風の調べと、竜の誓い【旧:男の娘だけど~】

高瀬暖秋

竜帰祭【3】

 

 祭りの進行は嘘のように滞りなく進められた。
 男衆は村からの資材運びや祭事場の建立に汗を流し、女衆は祭りを彩る装飾や食事、また各々の衣装の準備に取り組み、幼子たちはその活力で祭りを活気付ける。

 そもそもが古くから伝わる祭りだ。これまでも幾度と無く行われてきたためか、日ノ出から始まった祭りの準備は日の落ちる頃にはすっかりと整っていた。

 そんな中、村の一員ではないアレンとオーグ、ベルナルドはというと、各々の役割を任せられて力になっていた。

 とは言え、ベルナルドは未だに手負いの状態である。万全な状態なら比喩的でなく百人力と言ったところだろうが、今はそうはいかない。
 そこでドナが提案したのが、祭りの灯りに群がる獣と山賊を追い払うというものであった。

 たとえ手負いであっても、ベルナルドの体格は常人と比べれば圧倒的。更には威圧感のあるその顔面。包帯を目の映らない範囲で収めてその手に槍を握らせれば、一目見て敵わないと悟らされる屈強な用心棒の完成である。

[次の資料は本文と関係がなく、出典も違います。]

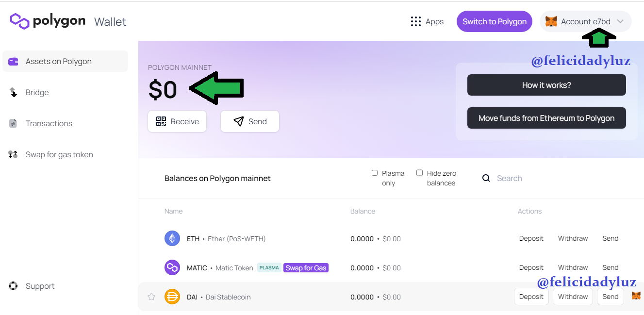This screenshot has height=315, width=644.
Task: Click the star icon beside DAI
Action: tap(151, 297)
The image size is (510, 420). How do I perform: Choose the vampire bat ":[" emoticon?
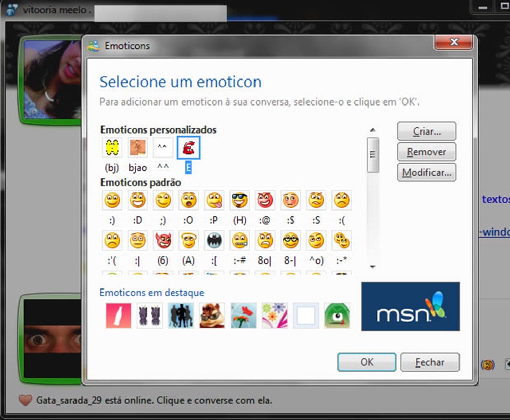coord(214,240)
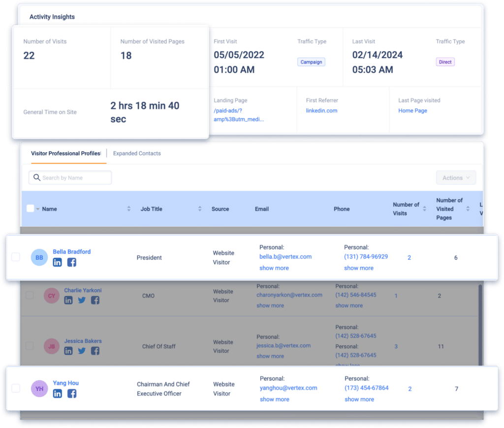Tick the checkbox for Bella Bradford
504x428 pixels.
tap(16, 257)
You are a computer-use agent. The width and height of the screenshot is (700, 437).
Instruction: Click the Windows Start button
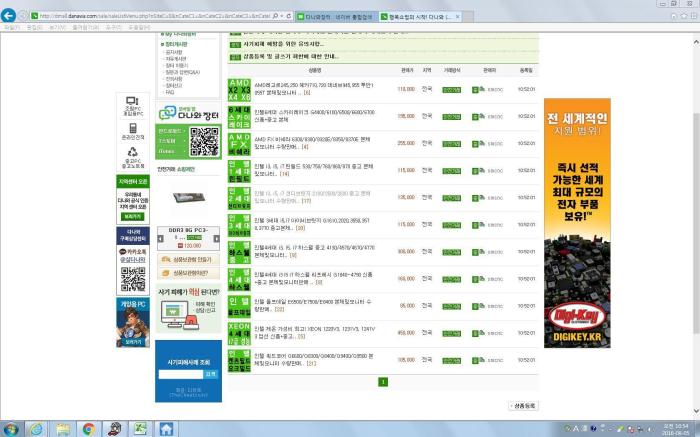12,428
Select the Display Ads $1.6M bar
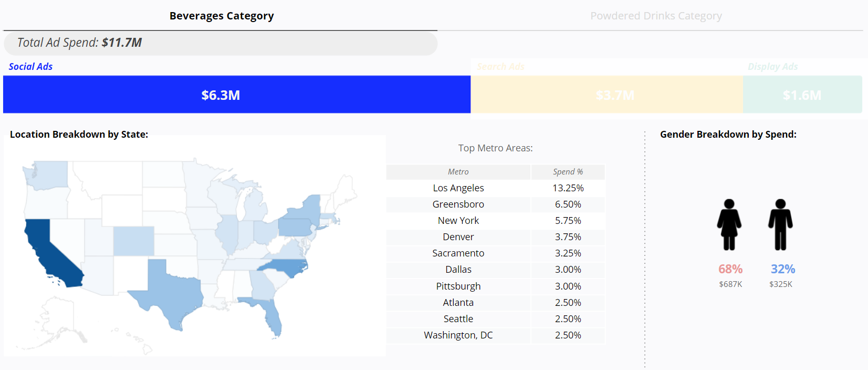 click(802, 95)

 一方アレンとオーグはというと、『竜装を賜りし者カムラジャル』として選ばれたガーネットの希望によって、ガーネットの着付けを手伝うことになった。

 とは言え、これもまたほとんど名目上の話である。
 今年だけでなく、祭りが行われる度にアレンはこの着付けを手伝っており、アレンが『竜装を賜りし者カムラジャル』の着付けを任されるのはそもそも決まっていた。
 そこでガーネットは、オーグに祭りを存分に楽しんでもらうべく、わざわざ仕事の無いアレンの補佐を頼んだのであった。
 もっとも、その結末は苦笑の漏れるようなものであったが。

 ともかく、かくしてウルワ村の祭りは始まった。
 幼子は親の手を引き、親はそんな子らを温かく見守り、若い衆は互いに手を取り喜びを分かち合う。
 忙しい日常から切り離された、華やかな一時。その誰もが相好を崩し、抱えている苦悩を忘れ去った。

 そして、それはアレン達にも言えることだった。

「父さーん、こっちこっちー!」

 朗らかで、耳を塞ぎたくなるほど騒がしい声がアレンの耳元で叫ばれる。
 しかし、かといってアレンがそれを不快に思ったかと言うと、まるで違っていた。

 そもそもが息が詰まるほどの喧騒の中だ、オーグがどれほど大きな声を上げたとて、今更気にするほどではない。
 それに、思わずうるさいと言ってしまいそうなその声は、実にアレンの知るオーグらしいものだった。少なくとも、初めて出会った頃のオーグのような影は無く、むしろ微笑ましく想うほどだ。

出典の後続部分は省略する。